• _Exercise goal_: Copying rule for the data below: pictures stay out, and only the lines from the one with "You are a GUI" down to the one with "[LinkedIn Share] (18, 1327)", inclusive, are repeated exactly.

(Stored records)
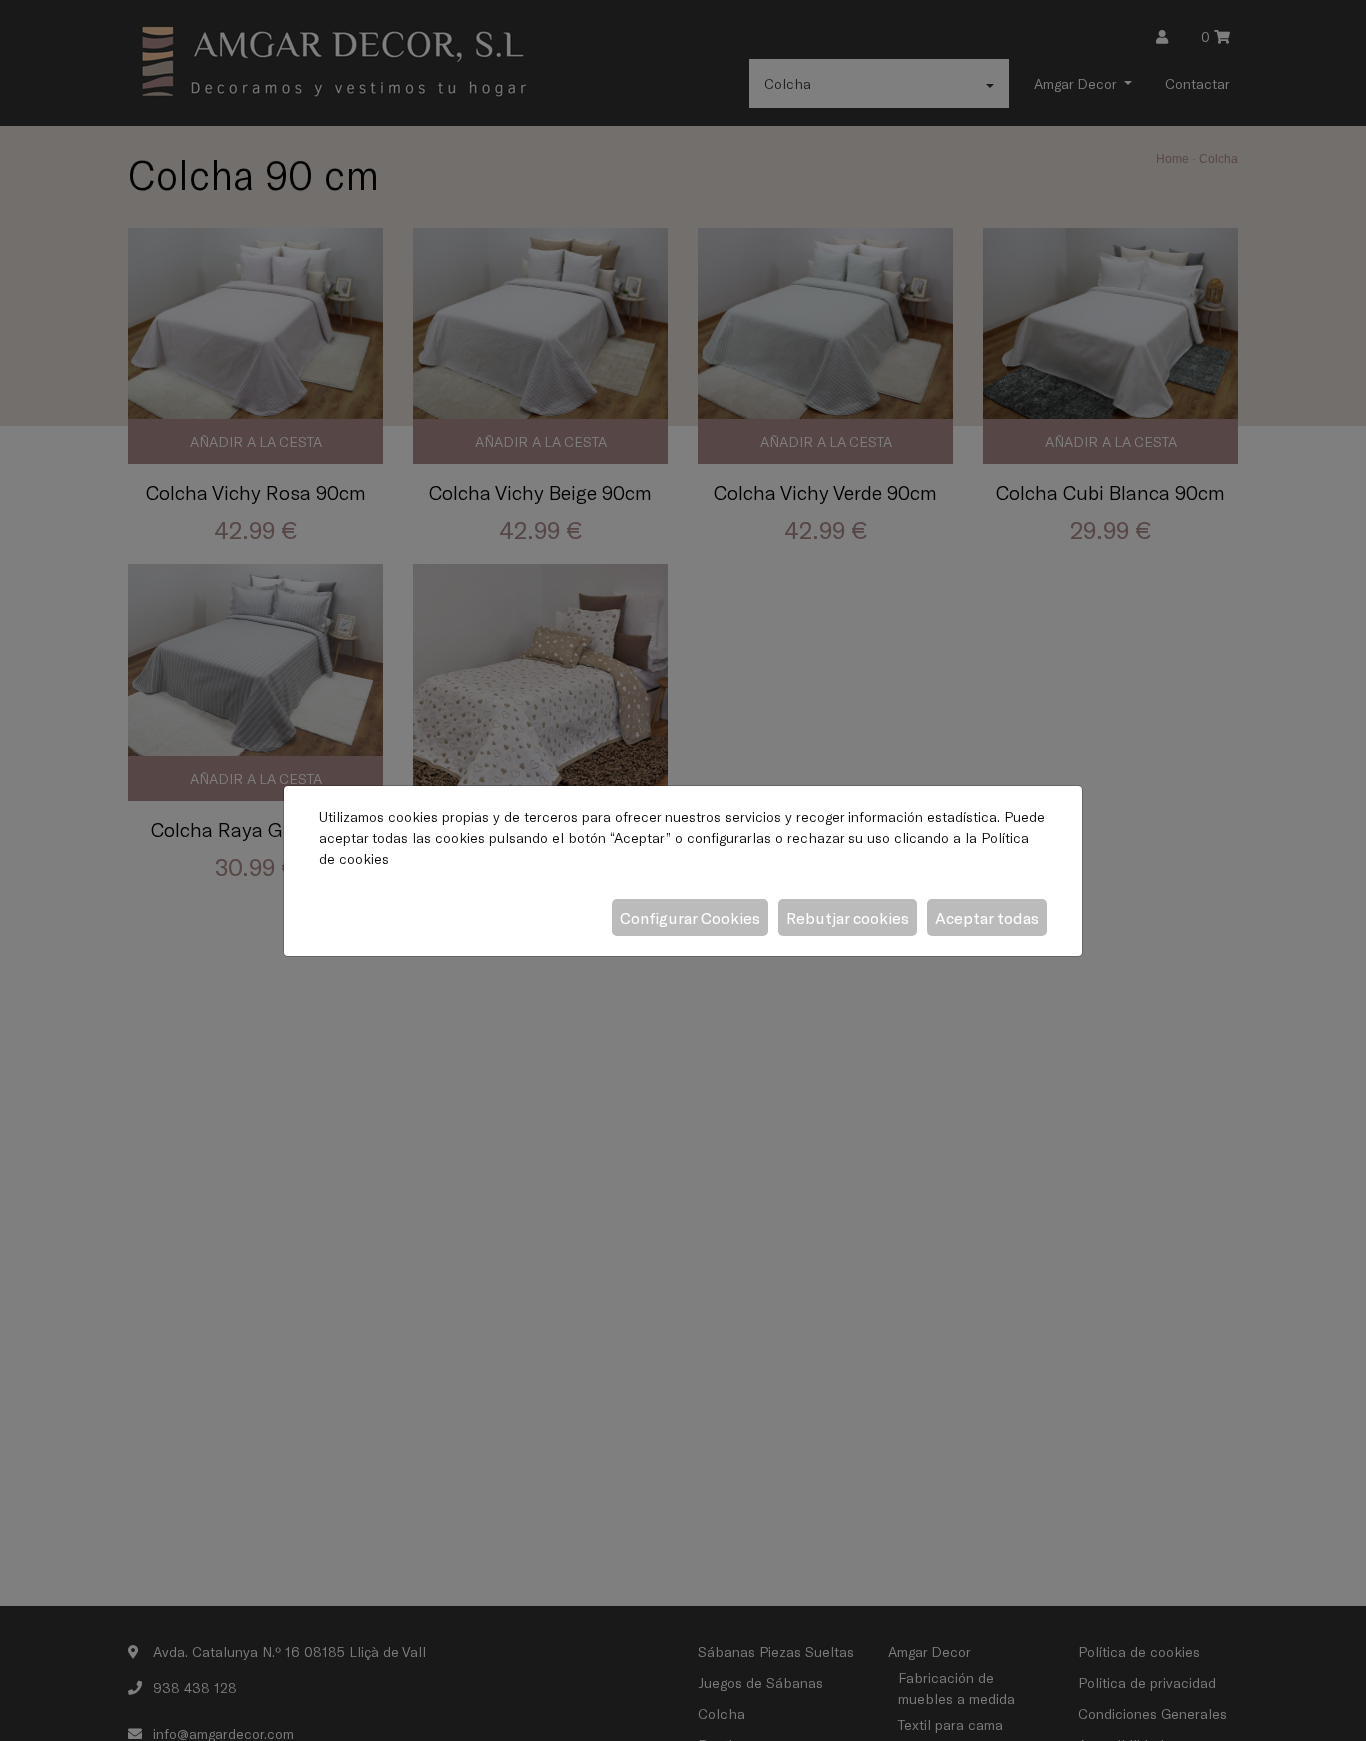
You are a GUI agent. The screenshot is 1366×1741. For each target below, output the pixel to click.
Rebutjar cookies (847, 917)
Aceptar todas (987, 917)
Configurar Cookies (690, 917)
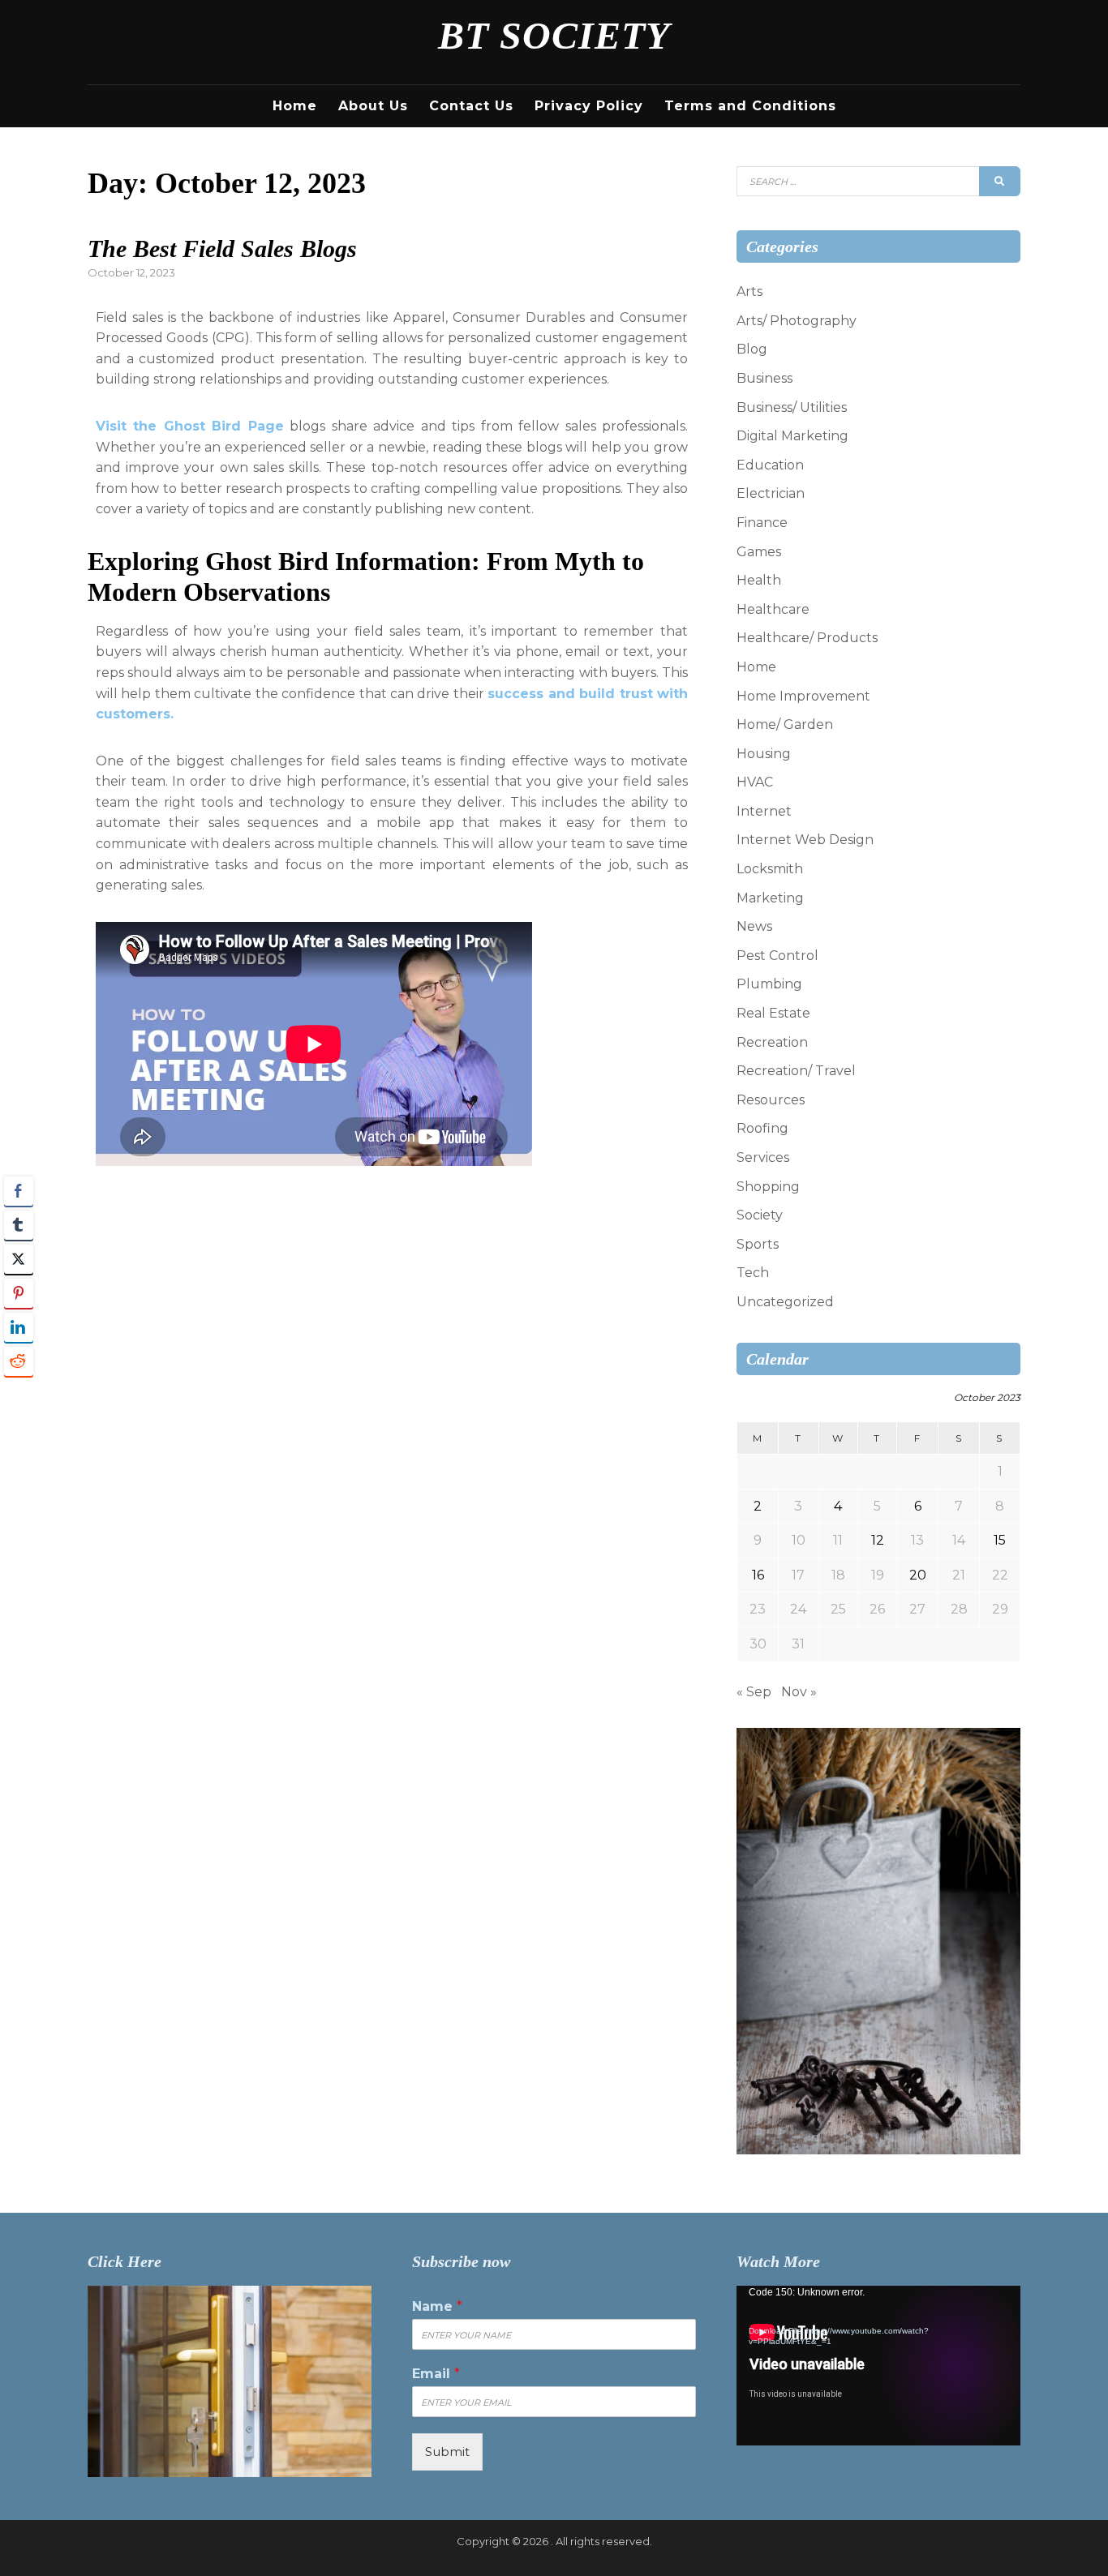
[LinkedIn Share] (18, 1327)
==
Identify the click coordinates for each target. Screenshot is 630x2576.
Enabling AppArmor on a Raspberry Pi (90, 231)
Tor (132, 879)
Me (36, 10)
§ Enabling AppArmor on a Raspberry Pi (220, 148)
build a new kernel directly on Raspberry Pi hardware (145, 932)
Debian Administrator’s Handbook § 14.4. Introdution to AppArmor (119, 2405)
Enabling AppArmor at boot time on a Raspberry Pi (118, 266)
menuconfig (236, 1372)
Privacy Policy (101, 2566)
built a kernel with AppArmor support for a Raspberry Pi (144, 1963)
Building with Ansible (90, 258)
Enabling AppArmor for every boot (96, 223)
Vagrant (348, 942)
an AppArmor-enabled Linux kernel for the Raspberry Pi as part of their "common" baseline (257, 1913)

• _Solution for this problem_:
You are a GUI agent. The screenshot is 1366×1741. For each target below, output the pixel to click.
Rebutjar cookies (847, 917)
Aceptar todas (987, 917)
Configurar Cookies (690, 917)
[LinkedIn Share] (18, 1327)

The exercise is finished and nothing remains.